To make those instructions (SETQ and RDLONG) work well for loading cog and LUT, I would need to add one D bit to the SETQ instruction for immediate values up to #$3FF (otherwise we need to use AUGS - another instruction) and I would need to add a D bit to RDLONG so that it could specify D registers up to $3FF. This gums things up a bit by creating exceptional field uses. Maybe I'll revisit this later, but I feel like the way it works now is okay, all things considered.
I'm not understanding what you are saying. I think I might be too tired right now.

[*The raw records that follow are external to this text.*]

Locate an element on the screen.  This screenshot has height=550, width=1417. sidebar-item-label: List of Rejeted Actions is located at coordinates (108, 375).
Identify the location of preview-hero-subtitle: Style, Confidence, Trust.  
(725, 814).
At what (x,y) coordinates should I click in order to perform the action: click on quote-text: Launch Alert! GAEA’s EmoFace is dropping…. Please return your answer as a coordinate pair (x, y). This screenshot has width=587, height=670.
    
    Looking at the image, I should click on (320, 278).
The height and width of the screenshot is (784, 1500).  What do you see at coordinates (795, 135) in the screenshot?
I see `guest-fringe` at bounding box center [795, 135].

I think i'll wait till the movie comes out.
Great news!
So, what was the WAITCNT instruction is now called ADDCNT and it just adds S into D, but copies the result into a CNT-target register that is compared to CNT on every clock. When there's a match, an event occurs that gets trapped in a flop for later testing. Also, this event can be an interrupt source. The interrupt must do an ADDCNT to set the next CNT target.
By having the interrupt set the next CNT target each time, you can do things like wait 1.5 bit periods after a start bit, and then 1 bit period for data bits, etc. It's like WAITCNT was, but now made into an event and interrupt. In fact, there is still an instruction called WAITCNT, but all it does is wait for the cnt-target - it has no operands.
The old SETPER instruction is gone, effectively replaced by ADDCNT. This caused some minor opcode shuffling that left things a little cleaner-looking.
I feel like we are having two slightly different conversations. I don't think anyone has suggested we get rid of byte addressing for manipulating data in the hub, which is what I feel like you are focusing on. We have only suggested treating PC as I described in an earlier comment.
Or maybe we are having the same conversation?
Supposing you were to treat the PC as an instruction counter (see comment above), it is true that this would make the instruction space 4x larger than can actually be accessed with byte-level addressing. But that does not affect the P2 here and now. The PC would be 17 bits (128K instructions), meaning that the top 3 bits of instruction addresses (e.g. in registers or immediates in CALLx/JMP) would be ignored. But, if you are concerned about future expansion, you would already be able to double the hub memory and increase PC to 18 bits without changing anything else. To allow more than 256K instructions, you'd have to change the architecture not matter which way the instructions were addressed.
And, besides, this also potentially gives you a way to be able to execute from the entire hub memory, not just above $FFF(bytes)/$3FF(longs). But that is a separate conversation...
That's right. Same thing with WAITPAE/WAITPBE/etc. You set up the target and then you can do three things:
1) Poll to see if it has happened yet.
2) Wait for it to happen.
3) Use it as an interrupt source.
To do the old WAITCNT's new equivalent, you would:
Instead of WAITCNT, you could do TESTCNT WC to find out if the target was met, yet (C=1).
Are you still disappointed?
It looks like this has become a two-instruction process:
addcnt target, #0
waitcnt
that's wrong. It would just be "waitcnt" (no parameters).
The movie *IS* out, it's called Groundhog Day - funny stuff in its original context...not so funny here and now.
Very nice change, by the way.
For Byte/Word values add a pair of instructions that will grab/set the part you want to use.
I.E.
GetByte : S = byte (0 - 3) to get out of the long stored in D returned to D.
SetByte : S = byte to set into position in D encoded by the WC/WZ fields (0 - 3)
KIS (so we don't end up back at the P2Hot stage...)
That's exactly how it is now (for cog memory). There are similar instructions for nibs and words.
For hub memory, you have the same RDxxx/WRxxx instructions as before, except they no longer have to be aligned. You take an extra one-cycle penalty if you access a word or long that crosses a aligned-long boundary, but in return you have maximum flexibility in data alignment in the hub.
What happens when PC increments from $0FFC to $1000? Do you automatically switch from LUT execution to HUB execution?